** RECORDS SHOWN **
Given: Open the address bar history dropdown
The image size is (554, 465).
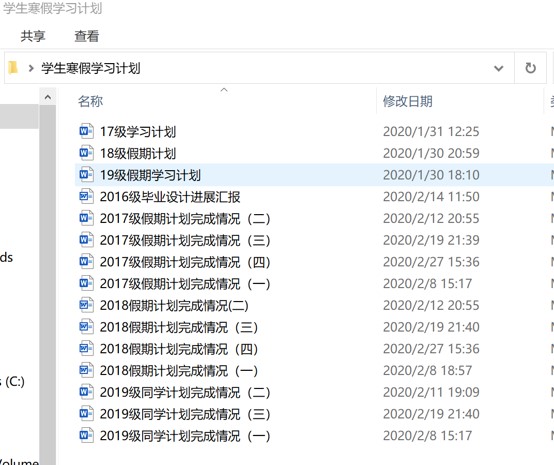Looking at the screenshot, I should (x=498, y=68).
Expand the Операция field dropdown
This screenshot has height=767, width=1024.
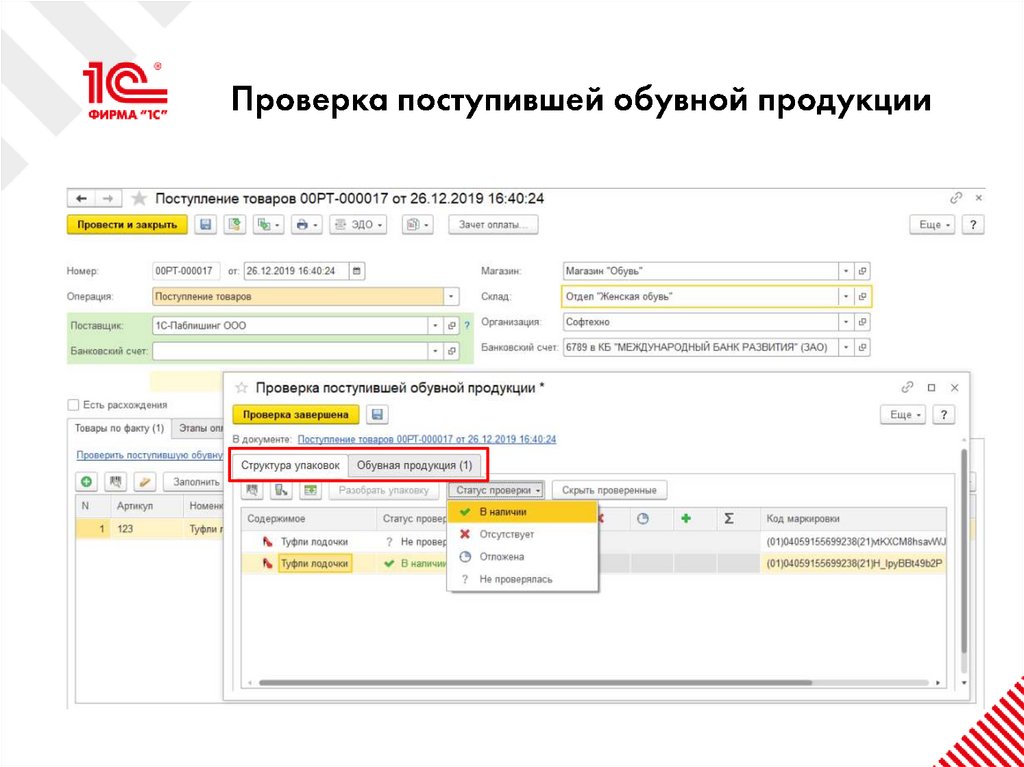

---

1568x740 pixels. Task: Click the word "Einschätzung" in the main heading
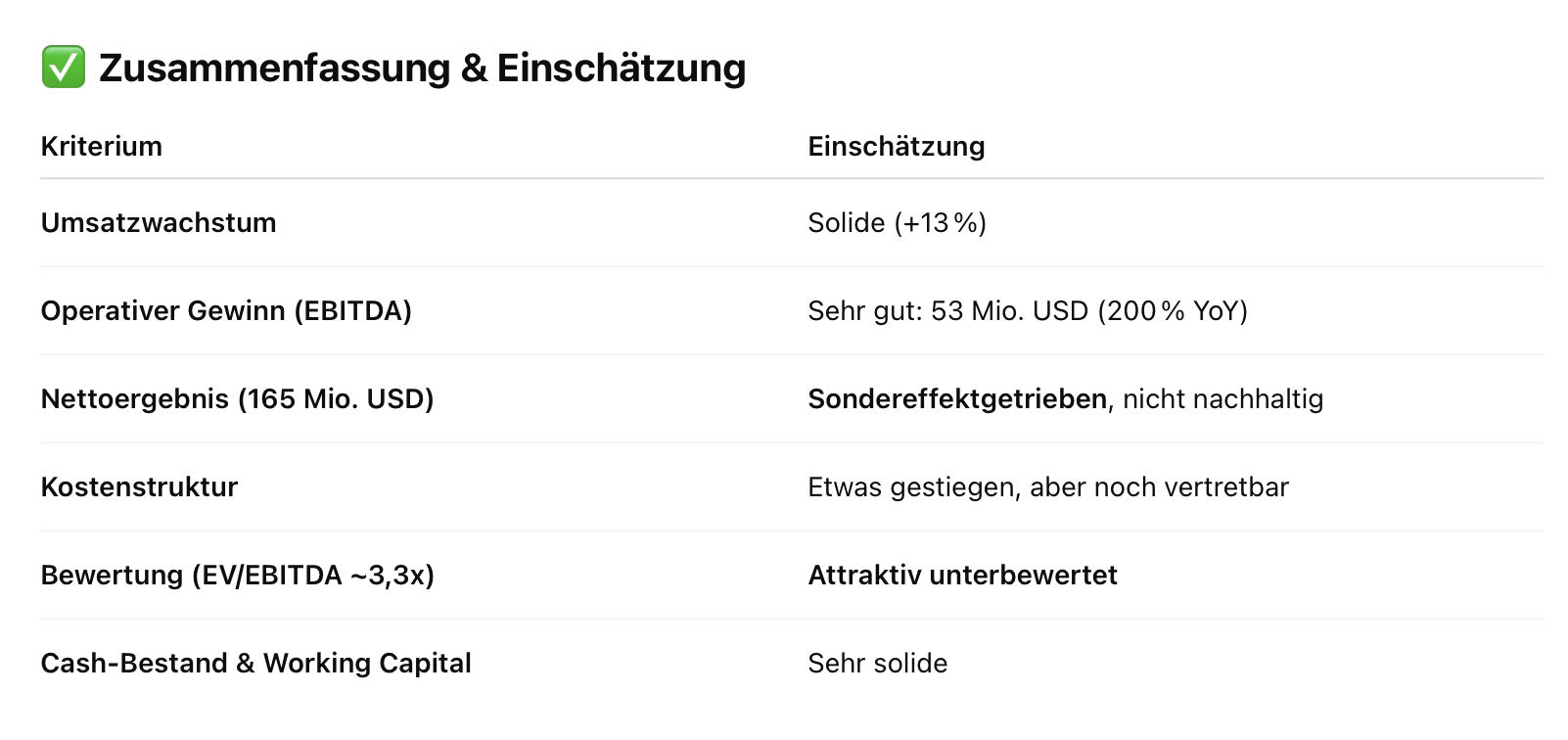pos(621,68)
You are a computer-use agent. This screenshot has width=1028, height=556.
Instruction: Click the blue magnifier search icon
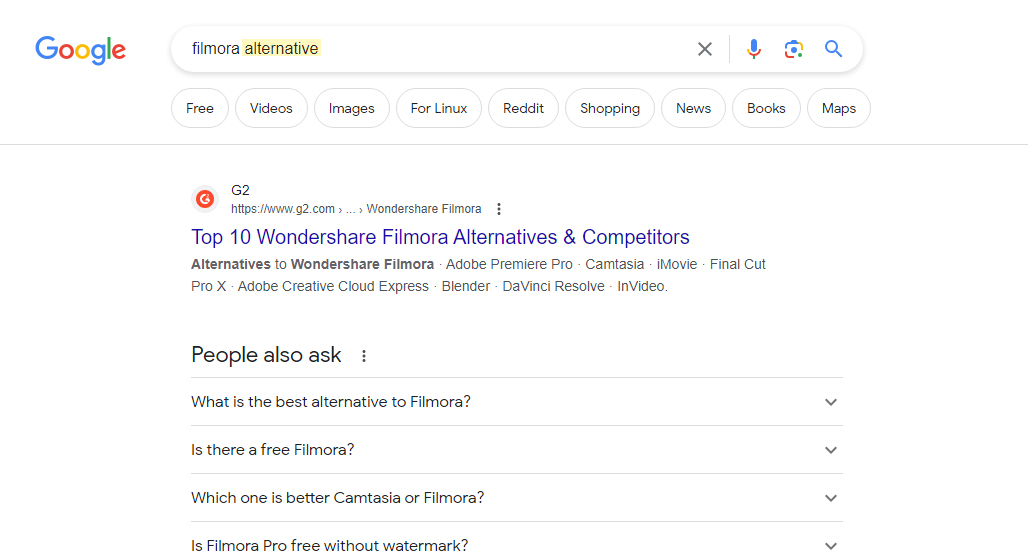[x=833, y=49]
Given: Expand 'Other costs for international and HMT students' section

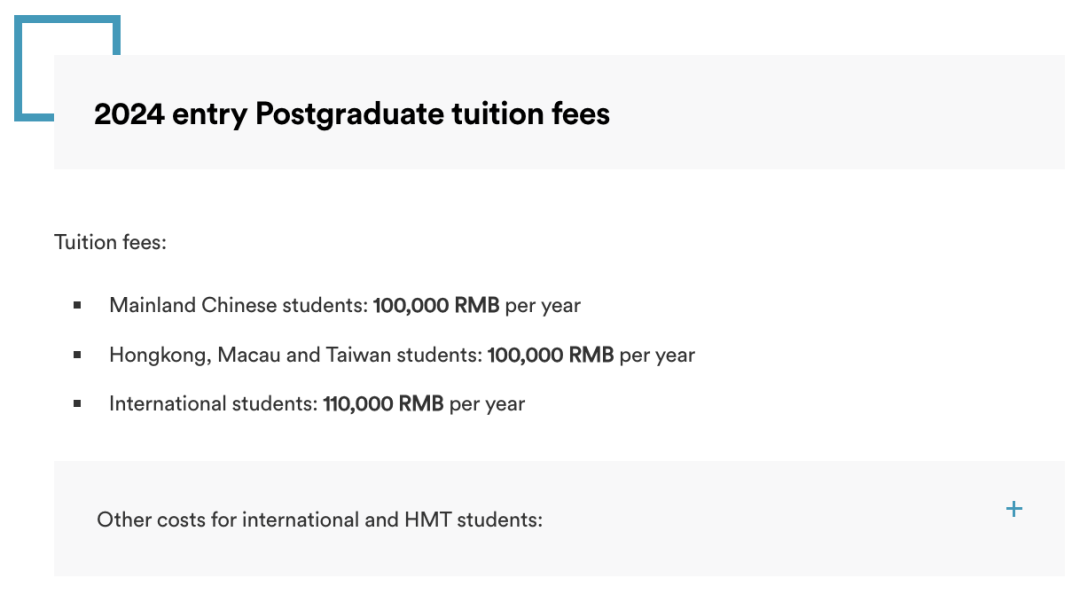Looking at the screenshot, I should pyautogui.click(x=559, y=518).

** EXERCISE DESCRIPTION **
Lines of the material may hold the string "dropdown". Copy each one that does.

** RESPONSE **
Given: Open the address bar history dropdown
Expand the Операция field dropdown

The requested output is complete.